On the last day of August, Hanjin Shipping, the world’s seventh largest container carrier, representing almost 8% of all of the United States trans-Pacific trade volume and 3% of global shipping capacity, filed for protection in South Korea’s bankruptcy courts and was granted court receivership two days later.
Needless to say, the shipping industry has been thrown into a state of turmoil, with countless container ships either stranded offshore, unable to dock and likely inaccessible for weeks or months. In the worst scenario, several have been seized by private charters, creditors or government authorities, including several reportedly seized in China and Singapore.
The total cargo already loaded onto Hanjin vessels and at risk of being tied up indefinitely has been estimated to be as much as 540,000 twenty-foot equivalent units (TEUs). So let’s take a moment and put this in perspective. Panamex vessels (those that could pass through the Panama Canal’s old locks), of which there are still many, can hold between 3,000 and 5,000 TEUs. Post-Panamex and New Panamex vessels between 5,000 and 14,500 TEUs. The bottom line is that we’re talking about a lot of stranded container ships.
Shipping customers, from the likes of LG Electronics and Samsung to major retailers such as Wal-Mart and Target, were caught flat-footed, unable to retrieve their goods and not knowing when, if ever, they will be able to do so. LG Electronics, for example, has begun making contingency plans for its cargo currently quarantined on Hanjin vessels, in the event they are seized.
But the ripple effect extends far beyond Hanjin’s direct customers. Third party providers, from tugboat operators and trucking companies to stevedores and freight forwarders, all of whom depend on shipping activity for their livelihood, are at risk. Some will not survive. Others will struggle for months or years to recover.
The other short-term impact, already being felt throughout the world, is rapidly rising shipping rates, regardless of whether these increased rates are sustainable. A day after the bankruptcy filing, according to Nerijus Poskus, director of pricing and procurement for the freight forwarder Flexport, rates from China to west coast ports increased from $1,100 to upwards of $1,700 per container, literally overnight. Similarly, rates from China to east coast ports increased from $1,700 to $2,400. Competing carriers are rushing to fill the vacuum created by Hanjin’s bankruptcy, and to capitalize on a windfall opportunity. Ultimately, at least in the short term, the consumer will pay.
So this leads me to a question. To what extent was the Hanjin bankruptcy expected, or should it have been based on the facts at hand? I heard someone last week refer to this as a “Black Swan event”. Back in February I wrote about a thunderstorm in Albuquerque, New Mexico that virtually shut down Nokia’s and Ericsson’s supply chains, an unexpected occurrence from which the latter company never fully recovered (How a Lightning Strike Almost Destroyed a Company). That was a Black Swan event. The Hanjin bankruptcy clearly is not.
Investopedia defines a Black Swan event as one that “deviates beyond what is normally expected of a situation and is extremely difficult to predict.”
In the case of Hanjin, the writing could not have been more clearly “posted all over the wall” in bright red ink. On a company-specific level, Hanjin has been hemorrhaging money for years. In the first half of 2016, the company lost 473 billion South Korean won ($430 million). It had accumulated a debt of 6.1 trillion won ($5½ billion), almost a fifth of which was due before the end of 2017. Hanjin’s losses and this debt, at the end of the day, pushed the company’s creditors to their limit and they decided to pull the plug. To compound Hankin’s woes, it owns less than half of its fleet, leasing the rest at fairly high lease rates. While experts disagree regarding Hanjin’s fate, there is a likelihood that the company will not recover.

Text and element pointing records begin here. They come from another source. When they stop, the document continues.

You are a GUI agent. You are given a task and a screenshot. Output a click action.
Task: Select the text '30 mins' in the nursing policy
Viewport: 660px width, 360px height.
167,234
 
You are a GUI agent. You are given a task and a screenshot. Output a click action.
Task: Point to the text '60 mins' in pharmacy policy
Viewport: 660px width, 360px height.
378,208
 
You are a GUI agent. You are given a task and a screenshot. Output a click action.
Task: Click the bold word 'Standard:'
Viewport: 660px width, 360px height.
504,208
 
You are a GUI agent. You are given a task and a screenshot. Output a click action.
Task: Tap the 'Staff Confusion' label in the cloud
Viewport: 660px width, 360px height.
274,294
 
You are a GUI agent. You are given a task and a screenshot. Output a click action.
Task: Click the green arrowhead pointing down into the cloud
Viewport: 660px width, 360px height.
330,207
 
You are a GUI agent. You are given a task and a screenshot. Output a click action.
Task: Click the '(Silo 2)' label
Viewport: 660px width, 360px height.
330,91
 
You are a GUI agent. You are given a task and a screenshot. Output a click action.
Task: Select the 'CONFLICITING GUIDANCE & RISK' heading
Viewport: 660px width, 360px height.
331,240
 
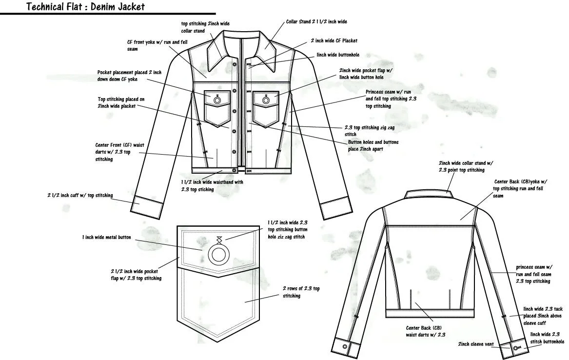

On a macro scale, the industry has been struggling for the past several years. Notwithstanding the uptick last week, shipping rates have been depressed and probably will remain so. Trans-Pacific shipping demand has been sluggish for some time, as global deals are replaced by regional ones, China shifts its focus to domestic consumption, and the dynamics of the global economy change. In light of depressed demand, the industry has struggled with excess capacity. These factors are highly unlikely to change in the near term, and other carriers may risk the same fate as Hanjin.
So how can companies anticipate, prepare for and respond effectively to supply chain disruptions such as this going forward? What lessons can be learned from the Hanjin experience? In the February article I laid out four principles, Awareness, Agility, Resilience and Redundancy to help businesses deal with unexpected (albeit, I would argue in this instance, predictable) events such as this.
In the next article we will revisit these principles and how they apply to supply chain disruptions such as the Hanjin insolvency.
 www.mgcobb.com, “How a Lightning Strike Almost Destroyed a Company”, February 10, 2016
Good article. Many companies are checking their Cargo insurance policy only to find that this type situation is specifically excluded and it doesn’t fall under “force majeure” language. One solution might be to build in coverage on a Stock Throughput policy where one can build in business interruption. While bankruptcy is not a covered “peril”, a disruption sublimit could be built in to the policy. I am working with my London office to develop such with our Lloyds Stock Throughput.